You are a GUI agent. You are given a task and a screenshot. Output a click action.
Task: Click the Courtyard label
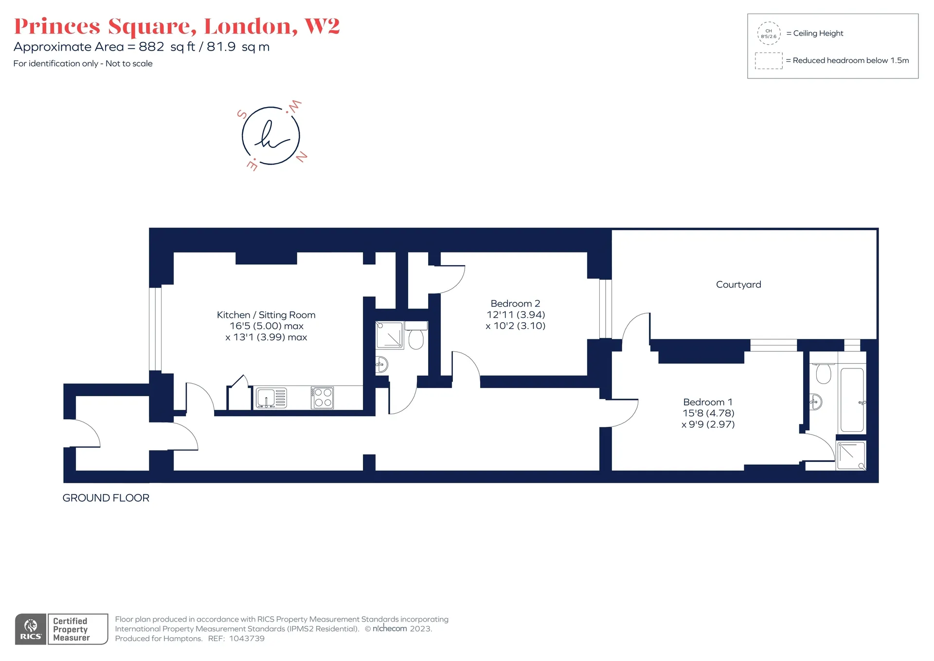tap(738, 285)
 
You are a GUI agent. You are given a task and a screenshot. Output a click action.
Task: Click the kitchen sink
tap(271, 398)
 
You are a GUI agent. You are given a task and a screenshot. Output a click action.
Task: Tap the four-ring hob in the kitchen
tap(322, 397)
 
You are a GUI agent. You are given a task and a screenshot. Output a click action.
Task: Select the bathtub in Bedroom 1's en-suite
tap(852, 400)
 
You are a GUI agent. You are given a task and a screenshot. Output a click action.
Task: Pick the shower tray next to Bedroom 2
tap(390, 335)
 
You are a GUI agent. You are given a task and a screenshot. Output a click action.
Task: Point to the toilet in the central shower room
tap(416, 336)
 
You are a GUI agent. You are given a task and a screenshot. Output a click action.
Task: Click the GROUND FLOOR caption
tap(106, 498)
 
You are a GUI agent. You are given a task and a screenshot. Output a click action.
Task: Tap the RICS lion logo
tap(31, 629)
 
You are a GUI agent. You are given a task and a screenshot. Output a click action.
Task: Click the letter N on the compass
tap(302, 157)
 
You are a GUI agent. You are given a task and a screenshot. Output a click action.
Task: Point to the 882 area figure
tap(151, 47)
------------
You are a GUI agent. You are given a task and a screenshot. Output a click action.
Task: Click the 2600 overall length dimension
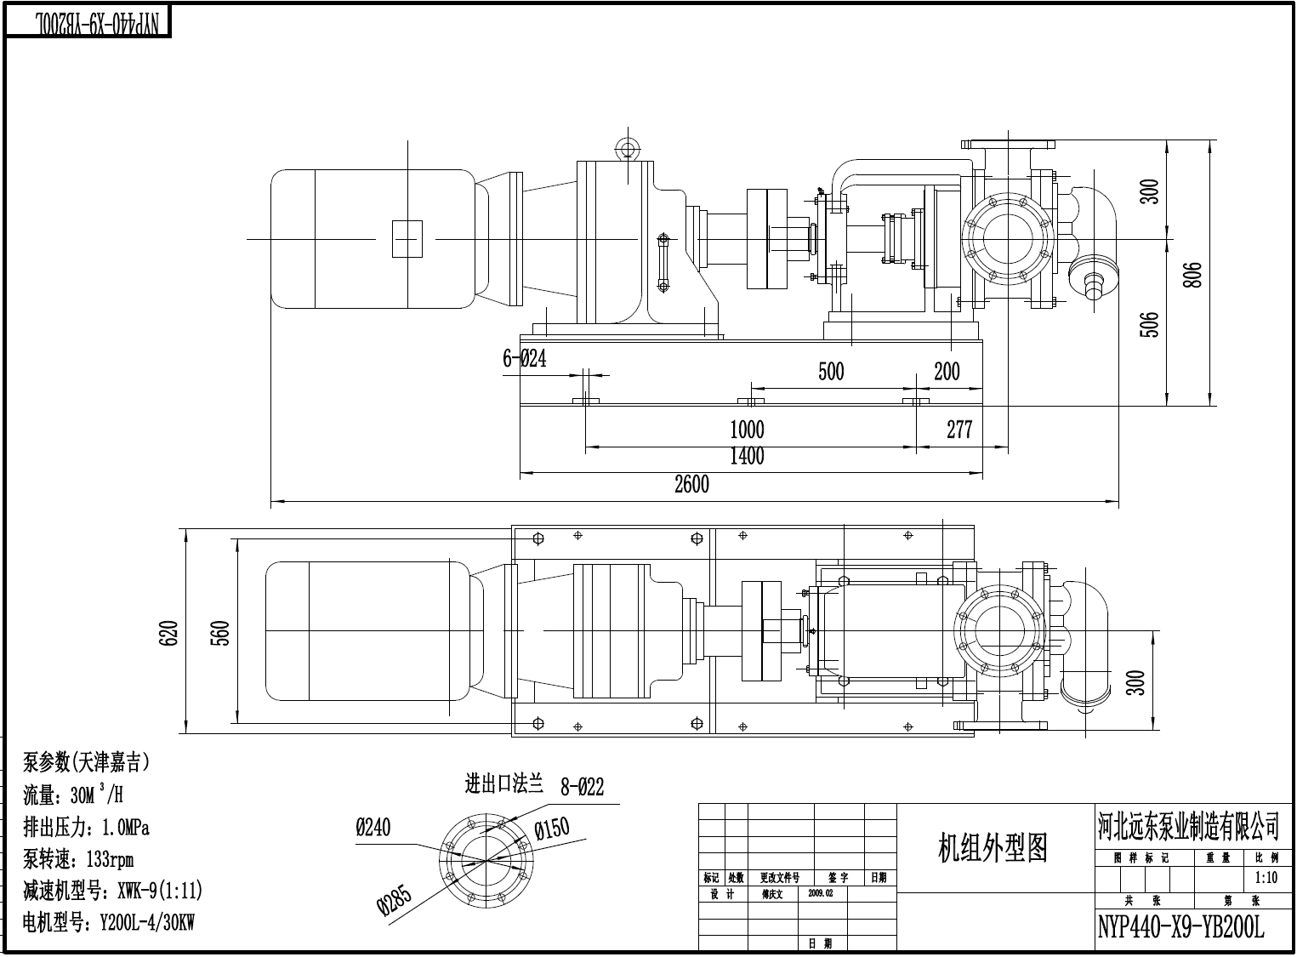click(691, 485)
------------
## 问题
数一数上方条目中有多少行含有字符串“kitchen”，区分大小写，只写出数字。

## 练习答案
2